Summary Adjudication Granted in “Dog the Bounty Hunter” Legal Malpractice Action

March 4, 2011

B. Casey Yim and Scott R. Jackman obtained summary adjudication on behalf of attorney clients in a $1.2 million legal malpractice case where television personality Duane “Dog” Chapman of reality show, “Dog the Bounty Hunter,” sought to recover attorney fees paid for by the show’s production company, A&E Entertainment. The case originated from Chapman’s arrest on kidnapping charges by Puerto Vallarta Police in Mexico.

The incident occurred while the "Dog Bounty Hunting" team was filming the pilot to the now highly successful A&E reality show, which documented Chapman’s capture of Max Factor heir and then-fugitive serial rapist Andrew Luster.
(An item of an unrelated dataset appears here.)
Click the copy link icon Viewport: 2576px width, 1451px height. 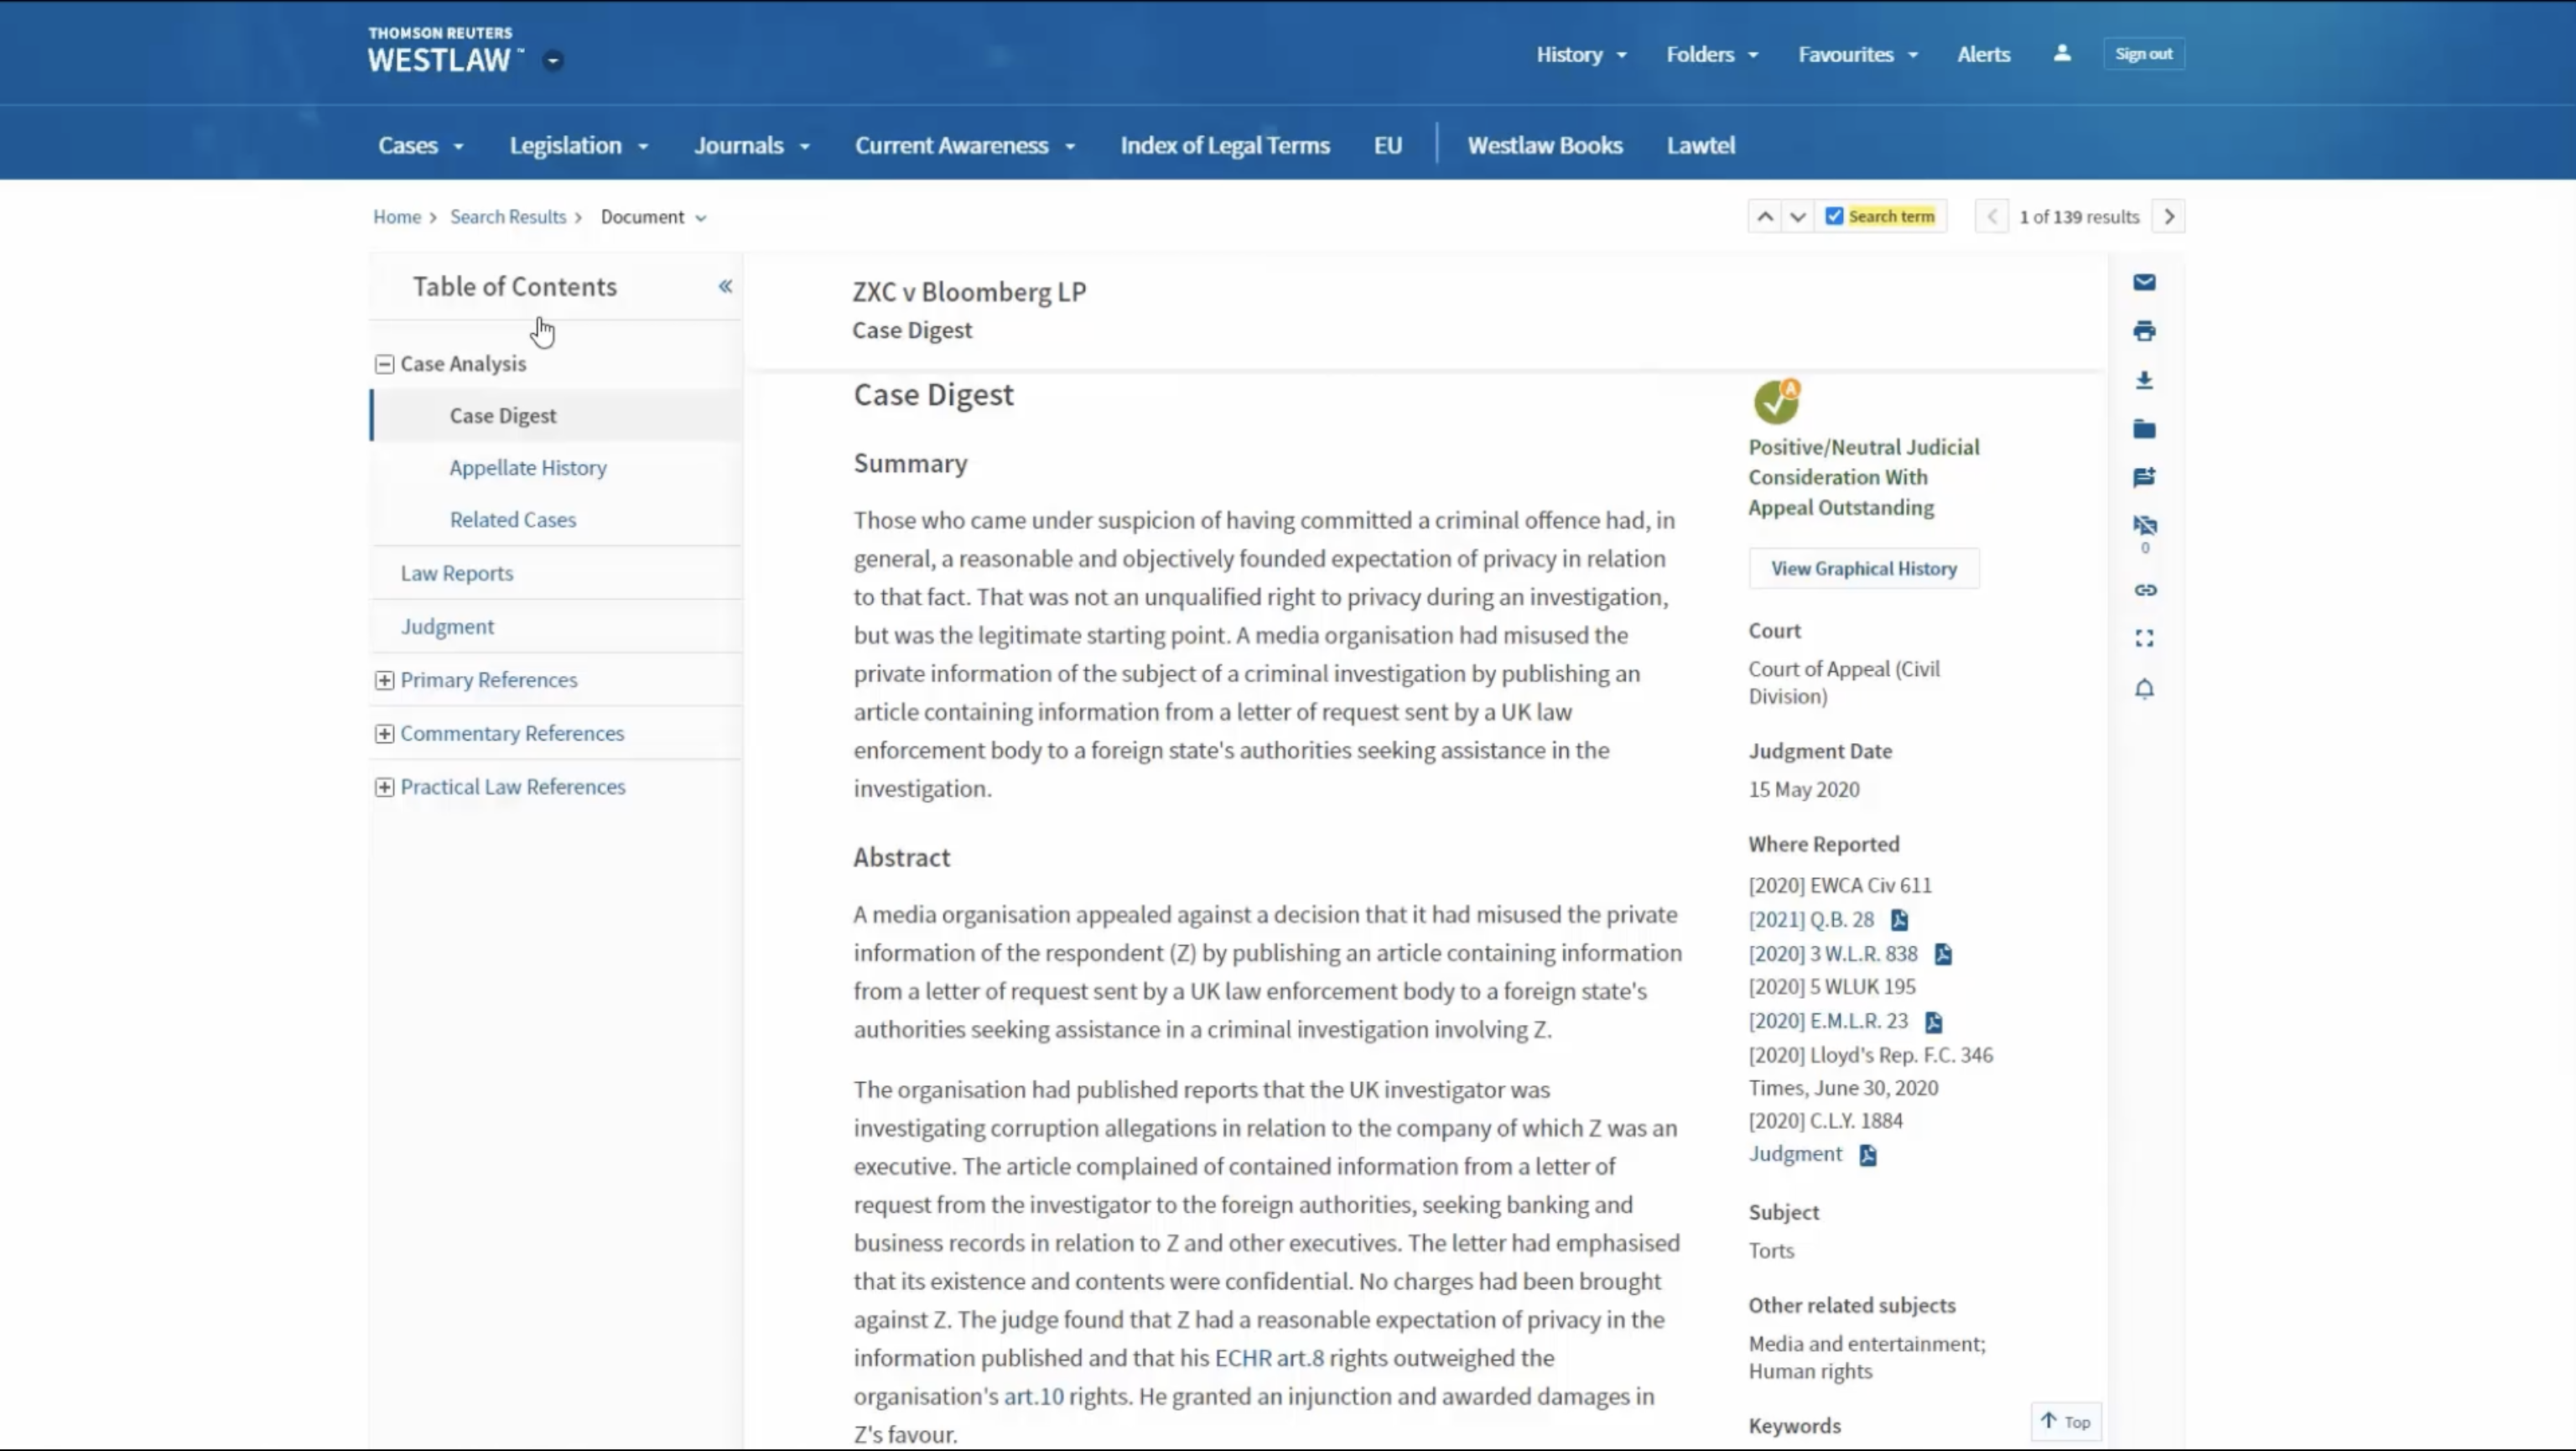click(2144, 590)
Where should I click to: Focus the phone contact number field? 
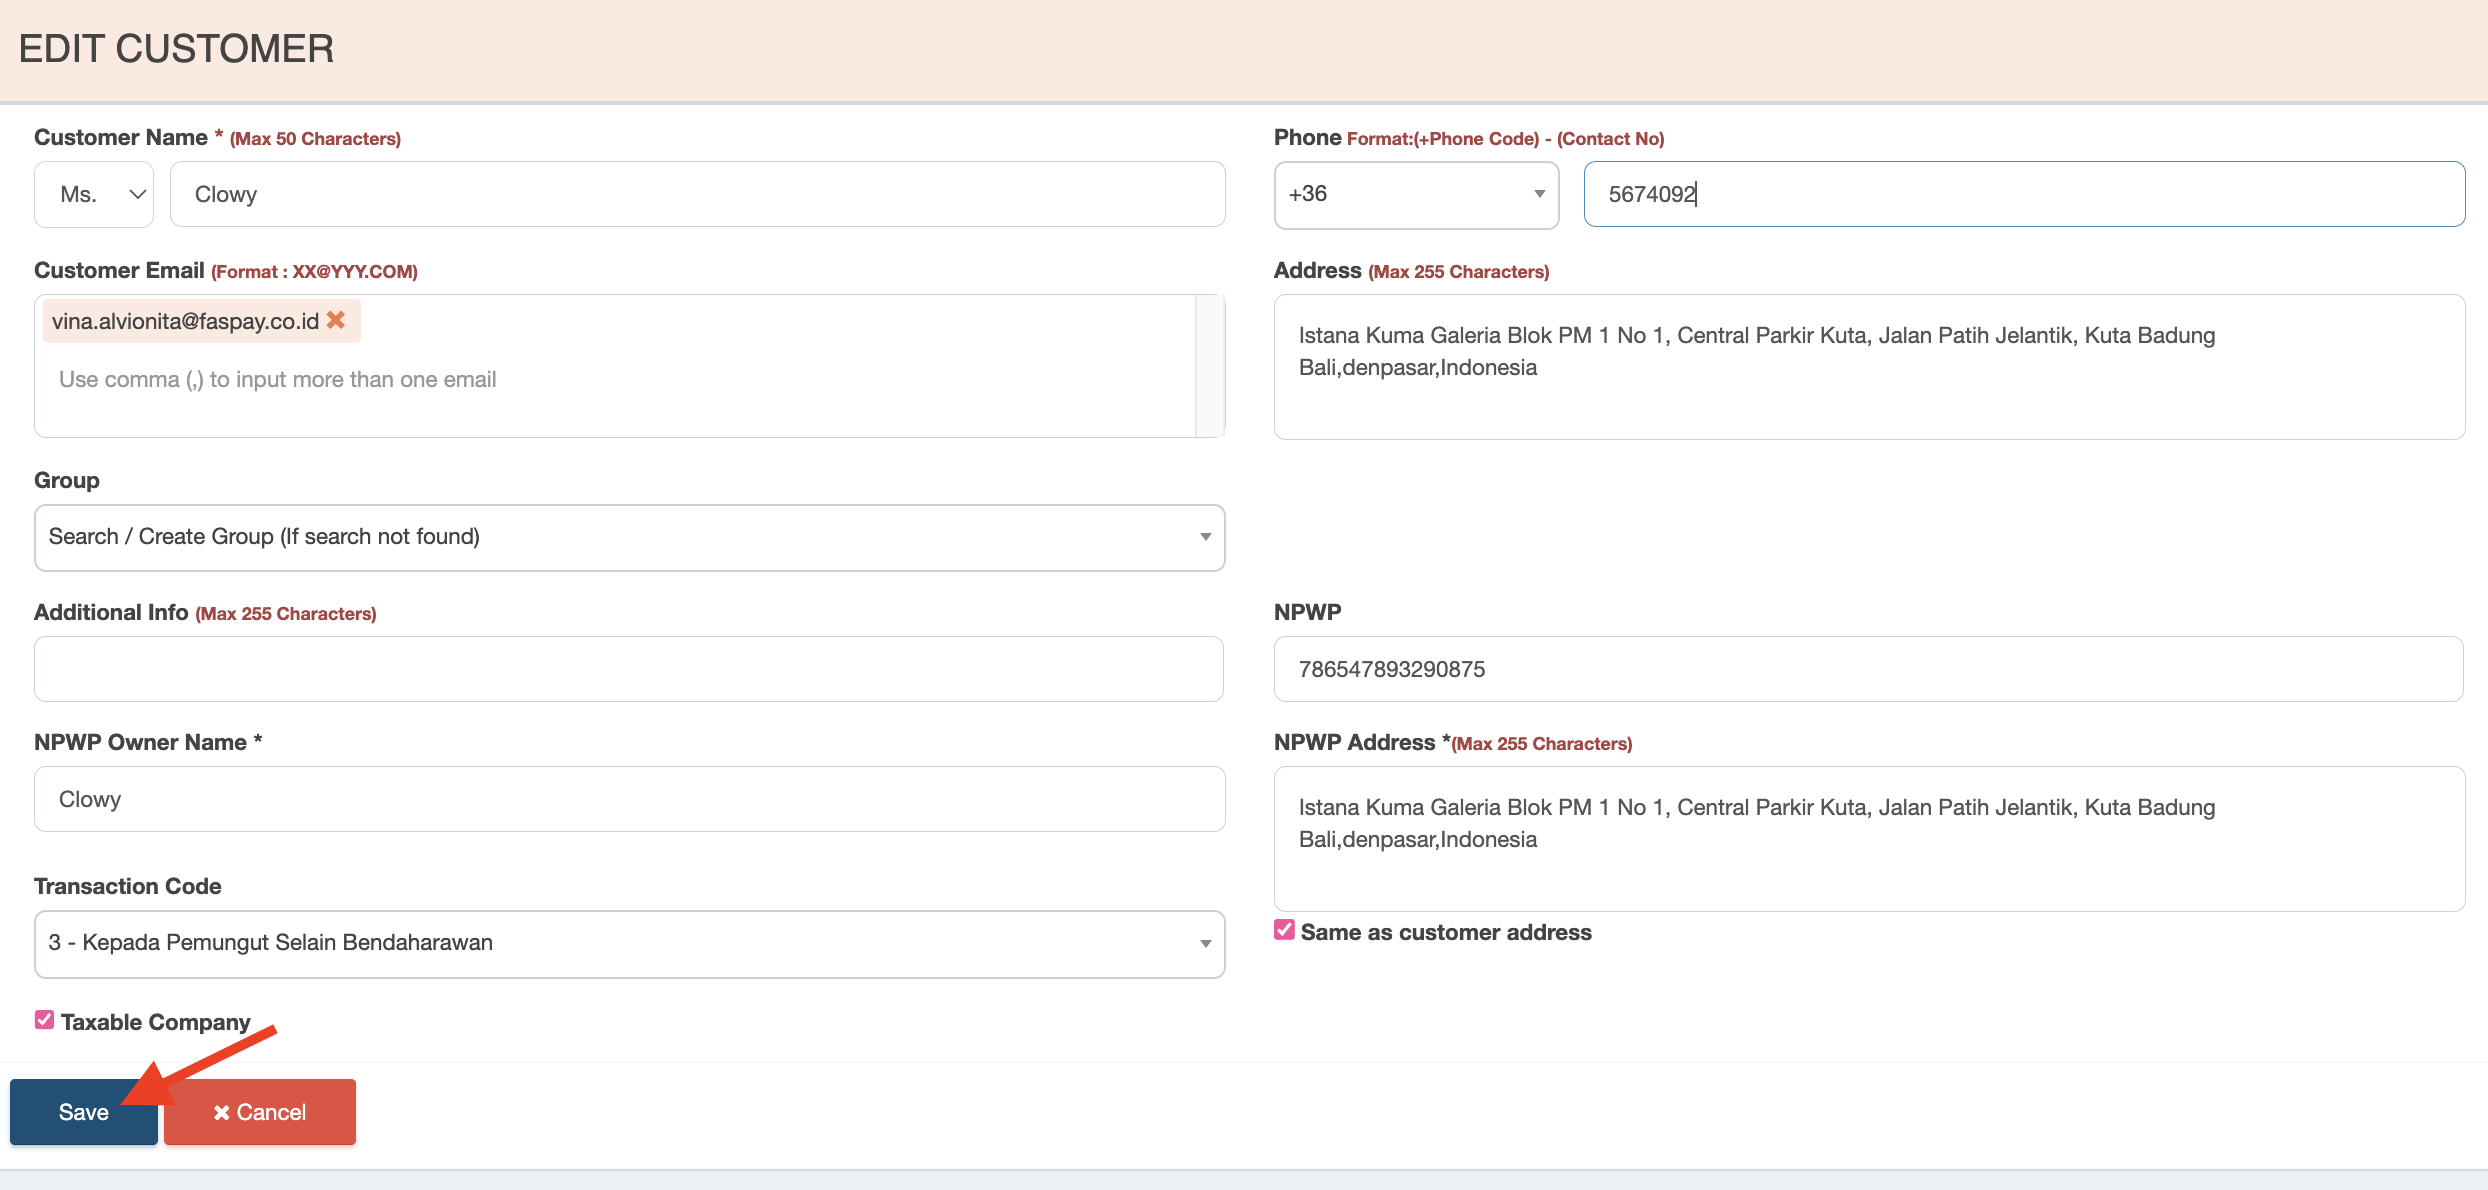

Luster had "skipped bail" while standing trial on rape charges in Santa Barbara Federal Court, and fled to Puerto Vallarta, Mexico, where he was hiding out when the Dog team caught up with him. Following the Luster capture, and the Chapmans' arrest in Mexico, the Chapmans themselves failed to appear in court, instead returning to the United States where they hired M&C’s clients as their attorneys. The attorneys thereafter engaged the Mexican officials in protracted negotiations, thereby prolonging the Mexican criminal case long enough for the Statute of Limitations to run. The Mexican authorities issued an extradition warrant on the Chapmans, and A&E decided to hire their own Mexican counsel to take over the case from M&C's attorney clients.

The Chapmans were later dismissed based on the running of the Statute of Limitations. They then sued M&C’s clients, alleging legal malpractice and claiming alleged damages consisting of attorney fees paid by A&E. However, the arbitrator found that because the Chapmans got the "best result possible" in the Mexican criminal case, and that the attorney fees were voluntarily paid by a third party, the Chapmans’ legal malpractice claims were unfounded and dismissed (lacking in "causation" and "damages").

The case remains pending on ancillary and nominal issues.